Page MenuHomePhabricator

[Shared Event Platform] Implement error handling and retry logic when fetching data from the MW api
Open, Needs TriagePublic

Description

User Story
As a platform engineer, I need to implement proper error handling in a streaming processor so that errors are understood and corrected

Like any other network call errors are likely to happen when fetching data from the MW api, such errors should be handled properly so that data loss is limited.
Eventual consistency issues are also likely to happen in such architecture those problems should be mitigated as much as possible to increase the consistency of the output of this processor.

What was proven to work relatively well is:

  • retry any error at most 3 times with 1 sec interval between retries
  • retry events that are considered recent, in our case a good value for recent is 10s (c.f. T279698)
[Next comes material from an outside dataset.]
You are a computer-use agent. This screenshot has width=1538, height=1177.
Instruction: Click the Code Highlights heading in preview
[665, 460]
Regarding unrecoverable errors they should be captured in a flink side-output so that they can be analyzed after the fact.
Ideally errors should be classified to ease the analysis of those, ideas taken from the wikidata service updater:

  • not found, the revision or title is not found: cause might be eventual consistency, page actually deleted before we had a chance to read its content (likely to happen during backfills)
  • no content, on http 204
  • unexpected response: on http >= 300
  • empty response: valid http code but no body in the response
  • unknown: for everything else
Done is:
  • Transient network errors do not cause loss of data
  • Eventual consistency issues are understood and mitigated
  • Unrecoverable errors are classified and captured in a side-output
  • (optional) the error side-output has a proper schema, is stored in kafka and persisted in hive for analysis purposes

Event Timeline

I used this in the past for building Python based services.

https://tenacity.readthedocs.io/en/latest/#waiting-before-retrying

Does anything exist like this for Scala? Maybe this...
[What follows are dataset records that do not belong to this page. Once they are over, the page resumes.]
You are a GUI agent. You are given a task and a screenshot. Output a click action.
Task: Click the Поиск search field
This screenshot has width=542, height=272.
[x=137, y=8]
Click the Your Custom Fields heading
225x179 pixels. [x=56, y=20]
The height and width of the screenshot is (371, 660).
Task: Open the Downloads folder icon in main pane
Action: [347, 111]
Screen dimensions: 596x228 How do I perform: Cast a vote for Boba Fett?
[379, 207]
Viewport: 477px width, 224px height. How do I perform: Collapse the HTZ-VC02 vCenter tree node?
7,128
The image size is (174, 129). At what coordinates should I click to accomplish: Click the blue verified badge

https://index.scala-lang.org/hipjim/scala-retry

Could be an easy way for teams that implement services to set their own retry logic for calls

There's a number of libraries to support retries (with the typical backoff mechanisms you'd expect). Not that the choice is set in stone, but this was one of the requirements I looked at when choosing an HTTP library for the PoC.

The library I ended up using allows for pluggable backends (concurrency models), that should make retry logic on network errors pretty much zero cost to implement. The backend I'm using is Future based, at this would be their recommended retry plugin https://github.com/softwaremill/retry. There's more details at https://sttp.softwaremill.com/en/latest/resilience.html?highlight=retry#backend-specific-retries

It gets a bit more tricky when we want to retry on _successful_ requests; for example a query for a rev_id not yet available in the db replica, would return a 200 with a payload that describes the miss (we currently log these kind of responses).